Rode bicycle from Hartford to Chaplin and back. I try to wrap myself entirely in the sound of the bees and birds, but Route 6 is ever-buzzing. I want only bogs and vistas. Route 6 is off stage, mouthing its lines.

It is hot. Swampy. I want an ice cold beer and permission to dawdle. I want to silence all human inventions, to hear the croaking of frogs and creaking of trees.

I am in a land that belongs to nobody, and for hours, I have seen no one.

One swamp is part of the Natchaug State Forest; 160 of its 13,677 acres are in Windham, though it takes digging to learn this. Just about every source says Natchaug State Forest is in six towns, and then they name Eastford, Ashford, and Chaplin, only, as if Pomfret, Hampton, Brooklyn, and Windham are not worth mentioning. As if six and seven are the same.

The word natchaug comes from the Nipmuc: “land between rivers,” which if you think about it, could apply almost anywhere.

Here, the rivers are the Bigelow and Still. They unite to create the Natchaug River.

Invisible to the nearby array of car dealerships and big box stores is the hunting of deer. Bow, not gun. Before dinner, three deer leap through the woods of a parcel whose “ownership” is unknown in the moment. They ignore the old borders of stone walls, as do I.

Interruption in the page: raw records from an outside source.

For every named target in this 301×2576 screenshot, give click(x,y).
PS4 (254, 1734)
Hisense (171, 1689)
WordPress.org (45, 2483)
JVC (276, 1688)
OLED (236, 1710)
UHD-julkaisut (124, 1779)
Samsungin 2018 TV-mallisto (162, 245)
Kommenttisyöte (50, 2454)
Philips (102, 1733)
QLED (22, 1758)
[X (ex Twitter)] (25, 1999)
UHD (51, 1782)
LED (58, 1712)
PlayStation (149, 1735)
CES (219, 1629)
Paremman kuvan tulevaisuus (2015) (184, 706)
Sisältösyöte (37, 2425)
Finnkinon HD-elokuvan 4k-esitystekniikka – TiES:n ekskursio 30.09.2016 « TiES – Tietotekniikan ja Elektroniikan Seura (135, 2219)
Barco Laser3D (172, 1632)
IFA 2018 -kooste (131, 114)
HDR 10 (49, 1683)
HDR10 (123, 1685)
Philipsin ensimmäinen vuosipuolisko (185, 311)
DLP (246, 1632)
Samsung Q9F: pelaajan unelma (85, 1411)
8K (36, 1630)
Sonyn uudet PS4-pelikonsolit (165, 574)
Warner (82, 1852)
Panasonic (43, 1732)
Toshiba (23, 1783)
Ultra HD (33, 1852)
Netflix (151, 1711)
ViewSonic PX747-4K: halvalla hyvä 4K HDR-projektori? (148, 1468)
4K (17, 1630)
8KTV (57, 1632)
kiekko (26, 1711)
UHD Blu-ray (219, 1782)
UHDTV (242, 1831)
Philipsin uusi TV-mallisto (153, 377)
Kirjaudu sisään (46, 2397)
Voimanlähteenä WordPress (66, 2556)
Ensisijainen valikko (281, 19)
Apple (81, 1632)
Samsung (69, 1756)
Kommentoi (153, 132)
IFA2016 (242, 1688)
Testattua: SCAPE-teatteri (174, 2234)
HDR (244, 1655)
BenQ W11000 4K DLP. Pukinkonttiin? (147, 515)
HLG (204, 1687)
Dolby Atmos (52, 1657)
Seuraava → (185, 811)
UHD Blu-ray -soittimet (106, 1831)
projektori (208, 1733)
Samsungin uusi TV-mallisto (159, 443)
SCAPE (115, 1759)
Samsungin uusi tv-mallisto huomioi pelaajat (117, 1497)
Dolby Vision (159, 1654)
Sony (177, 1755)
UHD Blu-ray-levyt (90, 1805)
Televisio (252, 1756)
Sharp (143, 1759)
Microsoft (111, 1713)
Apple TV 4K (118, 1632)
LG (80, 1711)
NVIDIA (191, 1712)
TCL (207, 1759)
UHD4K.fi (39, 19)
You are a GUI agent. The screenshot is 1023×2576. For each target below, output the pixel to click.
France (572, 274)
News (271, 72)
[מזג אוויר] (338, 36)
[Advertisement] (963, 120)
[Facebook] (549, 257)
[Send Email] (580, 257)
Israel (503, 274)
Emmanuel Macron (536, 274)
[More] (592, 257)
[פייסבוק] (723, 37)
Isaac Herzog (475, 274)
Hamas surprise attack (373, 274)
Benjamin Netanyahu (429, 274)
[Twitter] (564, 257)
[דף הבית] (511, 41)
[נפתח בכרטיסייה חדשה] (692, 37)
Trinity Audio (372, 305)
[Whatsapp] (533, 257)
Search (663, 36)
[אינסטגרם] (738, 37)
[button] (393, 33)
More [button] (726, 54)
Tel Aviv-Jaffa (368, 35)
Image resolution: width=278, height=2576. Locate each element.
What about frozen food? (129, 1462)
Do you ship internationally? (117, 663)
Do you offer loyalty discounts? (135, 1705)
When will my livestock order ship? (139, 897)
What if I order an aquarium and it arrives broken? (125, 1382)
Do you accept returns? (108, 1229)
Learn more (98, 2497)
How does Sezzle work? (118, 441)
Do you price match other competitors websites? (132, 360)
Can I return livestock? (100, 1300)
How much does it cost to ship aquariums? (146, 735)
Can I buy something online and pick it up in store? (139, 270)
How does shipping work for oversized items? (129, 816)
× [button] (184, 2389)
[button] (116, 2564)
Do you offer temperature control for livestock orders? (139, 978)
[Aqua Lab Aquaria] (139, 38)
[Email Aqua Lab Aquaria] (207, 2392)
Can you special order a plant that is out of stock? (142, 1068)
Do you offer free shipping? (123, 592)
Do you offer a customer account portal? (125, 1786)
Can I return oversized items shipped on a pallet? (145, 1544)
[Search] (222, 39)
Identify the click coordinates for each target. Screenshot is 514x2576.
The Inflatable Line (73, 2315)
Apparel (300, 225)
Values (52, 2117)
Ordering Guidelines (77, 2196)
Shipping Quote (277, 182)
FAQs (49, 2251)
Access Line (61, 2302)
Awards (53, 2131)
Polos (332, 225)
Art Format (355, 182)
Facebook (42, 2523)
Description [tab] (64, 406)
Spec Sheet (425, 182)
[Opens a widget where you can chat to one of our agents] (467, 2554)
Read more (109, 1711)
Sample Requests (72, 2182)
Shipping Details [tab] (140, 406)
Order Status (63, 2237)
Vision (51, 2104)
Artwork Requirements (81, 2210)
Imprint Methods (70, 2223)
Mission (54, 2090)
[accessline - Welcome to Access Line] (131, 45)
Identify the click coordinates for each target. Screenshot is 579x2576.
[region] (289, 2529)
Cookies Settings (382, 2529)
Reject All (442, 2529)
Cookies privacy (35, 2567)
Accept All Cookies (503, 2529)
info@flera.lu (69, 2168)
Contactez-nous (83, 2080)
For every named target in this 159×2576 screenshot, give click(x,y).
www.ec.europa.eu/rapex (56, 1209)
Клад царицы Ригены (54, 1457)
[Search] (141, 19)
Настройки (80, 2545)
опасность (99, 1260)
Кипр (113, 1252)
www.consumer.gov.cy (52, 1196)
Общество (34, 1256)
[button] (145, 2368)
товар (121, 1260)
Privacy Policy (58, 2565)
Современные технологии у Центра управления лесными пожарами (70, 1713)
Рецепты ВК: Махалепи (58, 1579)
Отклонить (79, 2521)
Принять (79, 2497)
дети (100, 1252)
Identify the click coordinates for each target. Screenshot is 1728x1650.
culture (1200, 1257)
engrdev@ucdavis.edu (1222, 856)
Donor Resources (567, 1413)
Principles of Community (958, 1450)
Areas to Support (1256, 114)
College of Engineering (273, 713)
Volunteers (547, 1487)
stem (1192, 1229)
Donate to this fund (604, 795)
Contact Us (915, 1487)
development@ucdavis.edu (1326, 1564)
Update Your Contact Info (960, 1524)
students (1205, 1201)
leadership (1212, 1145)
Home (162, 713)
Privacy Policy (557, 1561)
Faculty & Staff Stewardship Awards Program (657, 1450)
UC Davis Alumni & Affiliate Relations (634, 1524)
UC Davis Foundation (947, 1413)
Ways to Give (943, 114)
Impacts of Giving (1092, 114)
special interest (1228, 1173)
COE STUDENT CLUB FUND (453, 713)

When it has been dark for mere minutes and I have almost entirely fallen asleep inside my tent, a buck snorts. He stomps the ground. His eyes glow larger, yet dimmer than the hundreds of fireflies sharing this place that may own itself.

He repeats. I tell myself to go into the fetal position and cover my head if he charges. Again, I sleep.

Ten minutes or two hours later, I awake to a scream. A bleating. This time, I see no eyes flickering under moonlight or flashlight. I am left to my imagination. A fawn in distress? A wayward sheep? Again, I sleep.

In swampyankeeland, I am somehow not roused by four wheelers or bonfires in the woods, despite signs that both are abundant.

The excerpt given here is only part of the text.